**Data for analysis:**
• • • • • • •
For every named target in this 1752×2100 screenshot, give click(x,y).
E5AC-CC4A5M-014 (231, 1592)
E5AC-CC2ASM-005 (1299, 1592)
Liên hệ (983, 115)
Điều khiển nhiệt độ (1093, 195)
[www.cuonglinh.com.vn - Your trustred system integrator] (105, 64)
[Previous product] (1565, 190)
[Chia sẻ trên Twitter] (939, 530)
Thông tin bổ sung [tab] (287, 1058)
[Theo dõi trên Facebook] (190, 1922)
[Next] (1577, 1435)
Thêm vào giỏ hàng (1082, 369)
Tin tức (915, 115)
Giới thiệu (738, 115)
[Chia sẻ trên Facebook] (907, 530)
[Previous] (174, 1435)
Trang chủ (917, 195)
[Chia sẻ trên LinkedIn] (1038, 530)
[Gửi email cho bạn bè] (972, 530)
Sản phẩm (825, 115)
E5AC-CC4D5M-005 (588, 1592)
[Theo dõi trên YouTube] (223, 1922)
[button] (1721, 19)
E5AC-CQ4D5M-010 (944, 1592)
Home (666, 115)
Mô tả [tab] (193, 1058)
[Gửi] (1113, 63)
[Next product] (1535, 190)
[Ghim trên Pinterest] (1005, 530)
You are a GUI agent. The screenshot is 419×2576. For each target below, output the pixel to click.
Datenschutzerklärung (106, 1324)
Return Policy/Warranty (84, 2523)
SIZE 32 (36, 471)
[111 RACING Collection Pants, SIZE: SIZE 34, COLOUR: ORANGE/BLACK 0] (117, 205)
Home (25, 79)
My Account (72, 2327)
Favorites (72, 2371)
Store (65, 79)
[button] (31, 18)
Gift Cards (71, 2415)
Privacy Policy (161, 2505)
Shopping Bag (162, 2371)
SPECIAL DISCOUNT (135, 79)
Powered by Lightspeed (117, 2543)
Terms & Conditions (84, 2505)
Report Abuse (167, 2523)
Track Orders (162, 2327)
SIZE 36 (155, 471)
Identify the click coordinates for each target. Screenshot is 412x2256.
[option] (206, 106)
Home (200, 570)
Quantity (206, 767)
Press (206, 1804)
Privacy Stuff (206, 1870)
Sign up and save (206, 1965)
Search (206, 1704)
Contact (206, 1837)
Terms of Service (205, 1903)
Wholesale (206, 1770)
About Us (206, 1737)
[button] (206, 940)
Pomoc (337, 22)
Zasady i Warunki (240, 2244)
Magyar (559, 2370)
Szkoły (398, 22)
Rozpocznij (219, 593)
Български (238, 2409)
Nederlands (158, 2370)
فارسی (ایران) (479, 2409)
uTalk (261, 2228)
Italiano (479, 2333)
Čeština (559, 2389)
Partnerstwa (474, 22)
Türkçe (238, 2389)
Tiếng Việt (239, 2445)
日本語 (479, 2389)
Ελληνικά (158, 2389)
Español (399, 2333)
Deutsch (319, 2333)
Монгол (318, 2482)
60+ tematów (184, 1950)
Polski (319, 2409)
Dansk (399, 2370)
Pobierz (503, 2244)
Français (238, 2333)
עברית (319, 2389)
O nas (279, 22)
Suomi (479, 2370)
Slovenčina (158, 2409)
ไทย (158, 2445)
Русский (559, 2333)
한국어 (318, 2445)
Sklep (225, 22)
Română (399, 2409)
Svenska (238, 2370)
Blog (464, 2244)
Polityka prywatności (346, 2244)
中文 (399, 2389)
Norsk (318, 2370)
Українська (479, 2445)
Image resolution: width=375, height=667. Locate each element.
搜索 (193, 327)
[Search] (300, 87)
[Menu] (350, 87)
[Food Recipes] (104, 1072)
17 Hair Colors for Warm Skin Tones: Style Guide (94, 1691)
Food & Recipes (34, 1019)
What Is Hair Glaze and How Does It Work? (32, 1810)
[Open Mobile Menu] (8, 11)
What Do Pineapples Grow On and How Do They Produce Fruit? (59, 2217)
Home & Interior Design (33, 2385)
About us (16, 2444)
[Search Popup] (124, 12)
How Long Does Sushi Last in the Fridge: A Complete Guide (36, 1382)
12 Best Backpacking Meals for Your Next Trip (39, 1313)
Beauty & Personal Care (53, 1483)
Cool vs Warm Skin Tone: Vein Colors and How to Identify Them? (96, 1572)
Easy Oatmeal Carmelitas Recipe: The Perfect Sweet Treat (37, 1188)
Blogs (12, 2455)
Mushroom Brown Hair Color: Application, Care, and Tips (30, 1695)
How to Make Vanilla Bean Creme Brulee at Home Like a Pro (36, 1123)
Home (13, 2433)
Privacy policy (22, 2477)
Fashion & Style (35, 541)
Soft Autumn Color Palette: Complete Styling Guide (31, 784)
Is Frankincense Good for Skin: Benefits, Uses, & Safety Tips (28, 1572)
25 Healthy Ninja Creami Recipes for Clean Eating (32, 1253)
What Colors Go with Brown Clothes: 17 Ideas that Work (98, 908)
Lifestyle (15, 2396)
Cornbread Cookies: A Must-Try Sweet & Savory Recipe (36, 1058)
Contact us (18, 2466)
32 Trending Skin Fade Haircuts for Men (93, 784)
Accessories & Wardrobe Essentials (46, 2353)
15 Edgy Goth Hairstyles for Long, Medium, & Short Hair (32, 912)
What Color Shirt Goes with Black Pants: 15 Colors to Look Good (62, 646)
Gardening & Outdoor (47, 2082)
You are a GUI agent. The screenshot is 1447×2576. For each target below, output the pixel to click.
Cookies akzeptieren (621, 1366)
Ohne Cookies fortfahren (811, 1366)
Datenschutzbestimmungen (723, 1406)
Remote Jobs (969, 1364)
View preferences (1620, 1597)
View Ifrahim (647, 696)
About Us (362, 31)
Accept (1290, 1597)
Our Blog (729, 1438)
• • • • • • •
**What you are asked to do:** In the records above, find the line with "17 Hair Colors"; write out exactly that line and each one after it, stopping after the line with "What Do Pineapples".

**Response to the exercise:**
17 Hair Colors for Warm Skin Tones: Style Guide (94, 1691)
Food & Recipes (34, 1019)
What Is Hair Glaze and How Does It Work? (32, 1810)
[Open Mobile Menu] (8, 11)
What Do Pineapples Grow On and How Do They Produce Fruit? (59, 2217)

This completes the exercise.